End-to-End Testing: Secure Full User Flows

Roman Kirchmeier - Autemos

Roman Kirchmeier - Autemos

QA professional tests an end-to-end user flow across smartphone, laptop and monitor

End-to-end testing checks a complete business process the way a real user experiences it: from the first input to the visible result, across UI, backend, database and connected third-party systems. That breadth is what makes E2E tests valuable – and fragile. They run slowly, break on the smallest UI change and tend toward flakiness. Flaky tests already consume at least 2.5% of productive development time (TUM/CQSE, ICST, 2024). This article shows where E2E sits in the ISTQB model, how it differs from integration and system testing, and how AI-driven methods tame its typical weaknesses.

In brief: End-to-end testing is a test approach, not a separate level in the ISTQB level model. It verifies complete user flows across system and application boundaries. Its biggest problems – slow, brittle, flaky, high maintenance – can be tackled at the root with self-healing locators and Vision-AI.

Layered diagram of an end-to-end test: user input flowing through the UI (web/mobile/desktop), backend, database and on to third-party systems like payment and core banking, ending in the result.

Figure 1: What an end-to-end test verifies across every layer.

What is end-to-end testing?

End-to-end testing verifies a complete business process from end-user input to final result, across all layers and systems. That includes the UI (web, mobile, desktop), backend, database and connected third-party and integration systems such as payment, core banking or CRM. The perspective is the user's, not the technology's.

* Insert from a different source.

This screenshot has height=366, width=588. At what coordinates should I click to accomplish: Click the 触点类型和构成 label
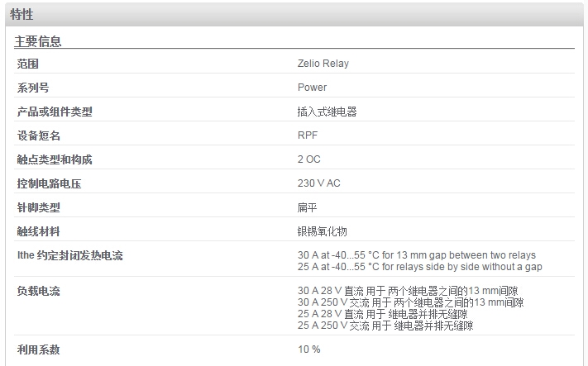coord(55,159)
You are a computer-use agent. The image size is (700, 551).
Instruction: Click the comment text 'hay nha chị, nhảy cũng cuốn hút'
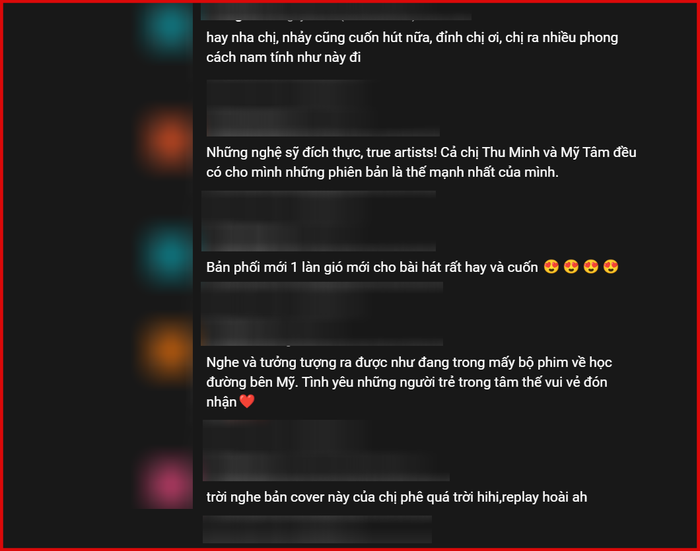pyautogui.click(x=412, y=47)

This sets end-to-end testing apart from an isolated functional test. The point is not a single screen or interface, but a bigger question: does the entire process work in the real system landscape? A classic banking example is the bank transfer – more on that below.

For the full taxonomy of test types, see the pillar article on software testing types.

Is E2E a separate test level in the ISTQB model?

No. The ISTQB glossary does not list E2E as its own test level – unlike component, integration and system testing. E2E is a test approach, or test type, typically carried out at the system or system integration test level. This precision separates serious QA practice from loose terminology.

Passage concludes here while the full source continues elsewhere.